We then played around with some more specific hand drawn images. Chris Webster offered to have a bash at coming up with some ideas. The following show some of these early tests.

In principal Mike liked them, as did I. But we couldn’t agree on them. Mike didn’t like the fact that they hilighted the squat nature of the original graphics. The more realistic hand drawn versions just seemed to enhance the problem. I however, liked it as a style thing… unfortunately we never finally pursued this area to it’s logical conclusion because of time.

After Mike died I started looking at how the images could be drawn by me. Ross Harris handed me a quick filter idea on photoshop. The idea being that the images were more of a medieval painting, which is how Mike always saw the original game. The view was more of a tapestry.

image006

After seeing Ross’ idea, I had a play around with photoshop trying to achieve something that I might be happy with.

characters

Luckily, it was about this time that Jure offered to help bring the project to conclusion!

Jure produced two sets of images. One set that were faithful to the original, and an alternate set that he would have preferred to use. One day I do intend to release a version of the game with the alternative set.

And finally, here is an image of Luxor that I found on Mike’s machine…

Luxor

Thoughts on Load and Save and ranting reviewers

undo
I just read an interesting review of The Lords of Midnight on the iOS store from PlaystationPaul. I’m posting it here and am going to discuss it as I have no right of reply for reviews.

Be warned – no proper save option

So the porter of this game is quoted as saying “We wanted you to have the ability to save but remove the temptation to just reload your game when something went wrong” and “But you have the ability to undo to dawn if you really mess up.”

Well thanks buddy for completely ruining the game, even the original Spectrum version had an option to save and load at any point – it’s meant to be a strategy game not a rougelike. The “undo” feature can only do so much – I lost Morkin after about an hour of play and can only go back to the dawn – he’s gone permanently along with all that progress – great! Do I really feel like going back and repeating all my actions again just to get to the point where I lost Morkin? No – not really – so thanks for completely spoiling a classic game by omitting one of the bare bone features which makes it enjoyable to play. Hopefully an update can rectify this somewhat arrogant and time-wasting decision.

I don’t know the circumstance on how PlaystaionPaul carelessly lost Morkin. Firstly, if he attacked something and died, then why not just perform a single-undo, and then send someone to his rescue, or keep trying the fight and undo approach. It’s as close to load and save as you are going to need.
Secondly, if he lost him in battle over night, well that’s the game. Maybe Morkin shouldn’t be left unattended where Doomdark’s armies can easily pick him off, and definitely not used in battle.

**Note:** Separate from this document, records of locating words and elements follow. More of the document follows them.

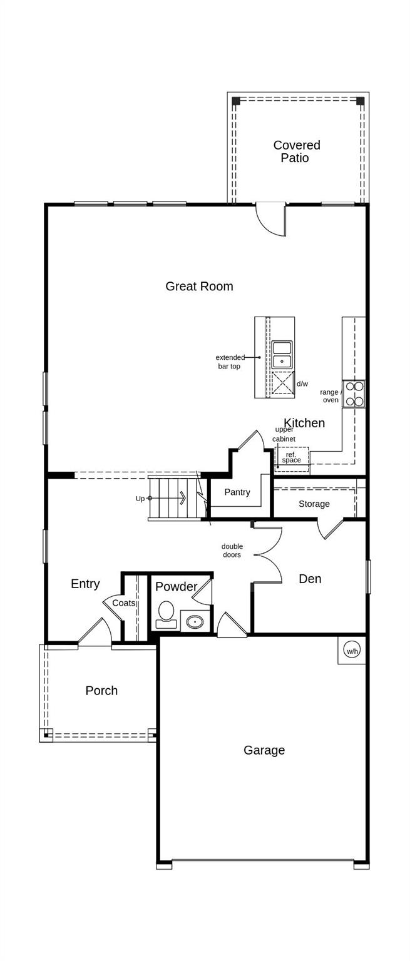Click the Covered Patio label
(x=296, y=151)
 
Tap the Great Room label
(x=199, y=287)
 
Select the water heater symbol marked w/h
(x=352, y=651)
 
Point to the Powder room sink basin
(x=195, y=622)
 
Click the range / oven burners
(x=354, y=394)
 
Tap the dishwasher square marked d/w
(x=282, y=383)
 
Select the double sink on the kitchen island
(x=282, y=354)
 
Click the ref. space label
(x=292, y=458)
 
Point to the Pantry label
(x=237, y=492)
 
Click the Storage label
(x=314, y=504)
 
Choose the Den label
(x=310, y=579)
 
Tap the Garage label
(x=264, y=750)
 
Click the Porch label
(x=101, y=691)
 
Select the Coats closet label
(x=123, y=603)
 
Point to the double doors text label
(x=232, y=551)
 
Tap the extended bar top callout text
(x=230, y=362)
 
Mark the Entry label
(x=85, y=584)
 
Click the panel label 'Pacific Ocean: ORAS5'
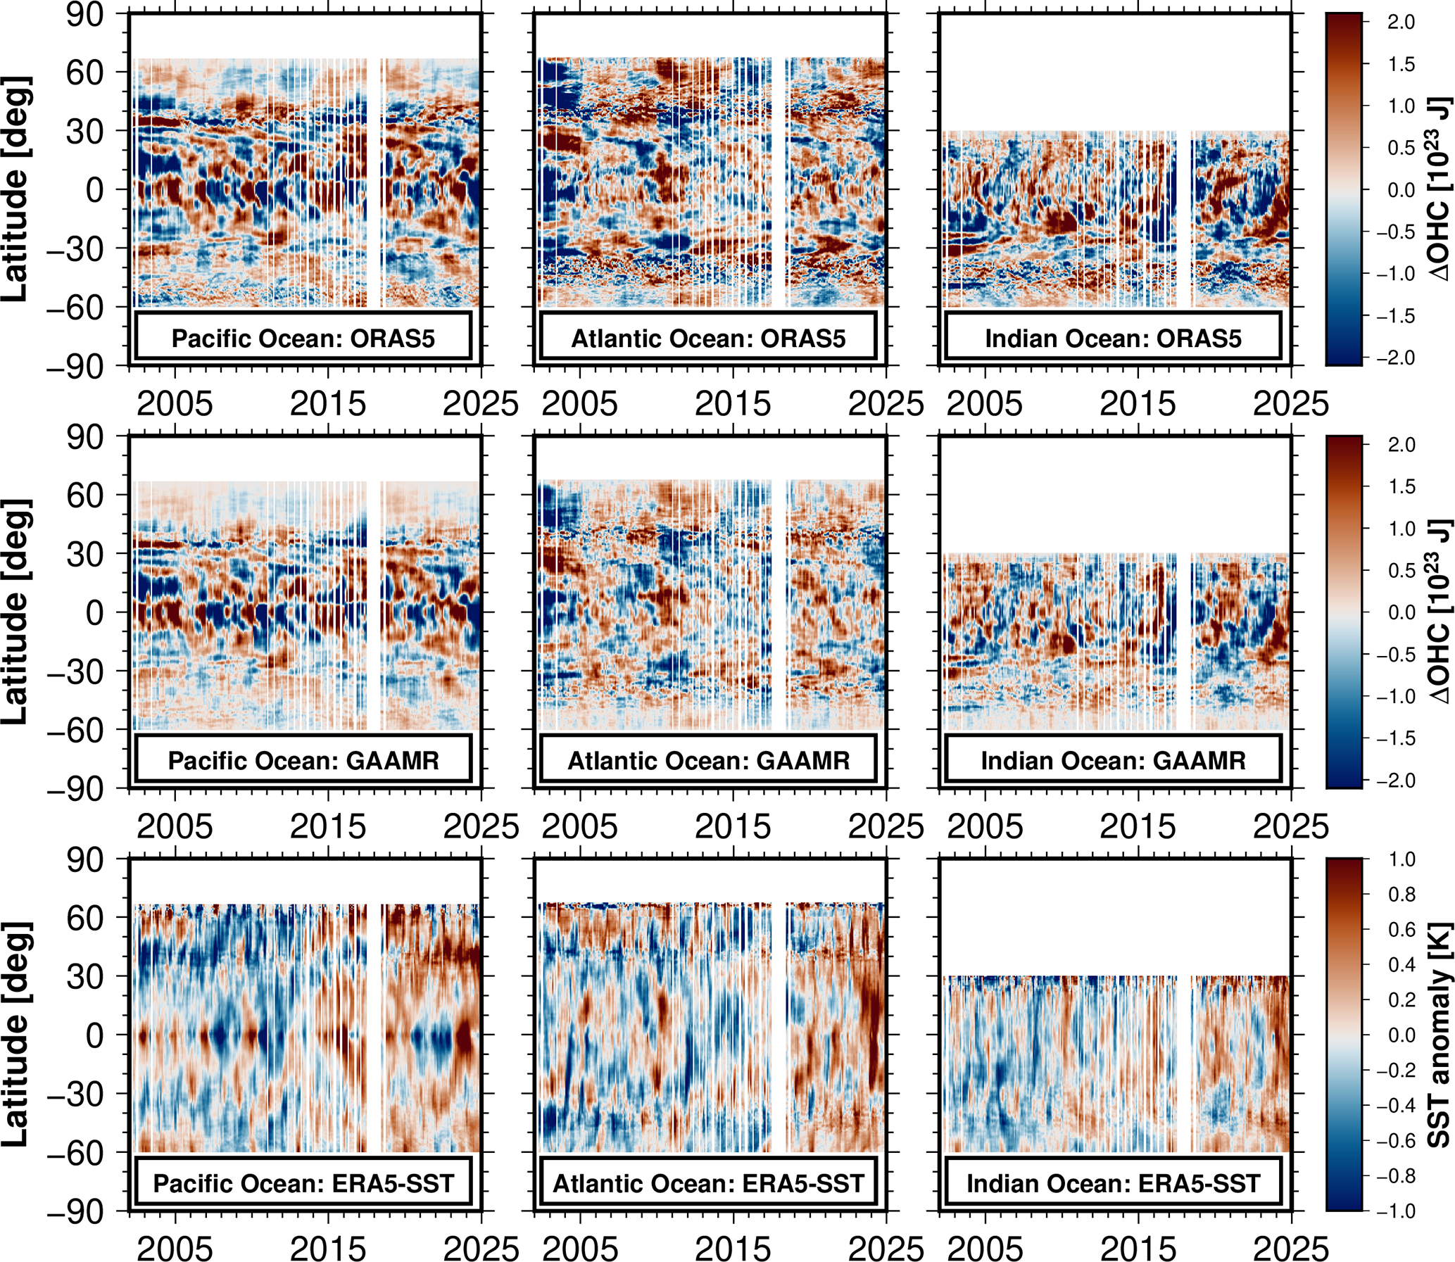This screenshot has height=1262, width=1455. click(303, 339)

I presume by mentioning not wanting to redo the day’s work it was the former, so I really don’t understand not using the single-undo option.

Such and arrogant time-decision‘ – lets see. An arrogant time-wasting decision, made by Mike himself. Being honest, Mike wanted it removed completely, he didn’t like the idea of people arbitrarily loading and saving just to get passed a particular battle or fight. It took a lot of discussion to get the undo-to-dawn feature in the original release, and then I added the undo-one-turn during an update after a lot of discussion with other fellow Midnight players. So, if I am indeed guilty of arrogance, it’s by overriding Mike and adding the undo-one-turn option. Therefore Mr Playstation Paul, I shall not be releasing an update to rectify a somewhat arrogant and time-wasting decision that Mike and I spent a lot of time discussing and considering its impact on the game.

PlaystationPaul, email me personally and I shall refund your £2.99 and in future I will contact you before I make any design decisions on the game, because you obviously know what this strategy-adventure game should be more than Mike did, and without him around for me to consult, I obviously need to take advice.

“I hope you enjoyed yourselves. Excuse me for not showing you out. Straight up the stairs. You’ll find the way. I’m terribly busy. Whole day wasted. Goodbye to you. Goodbye.”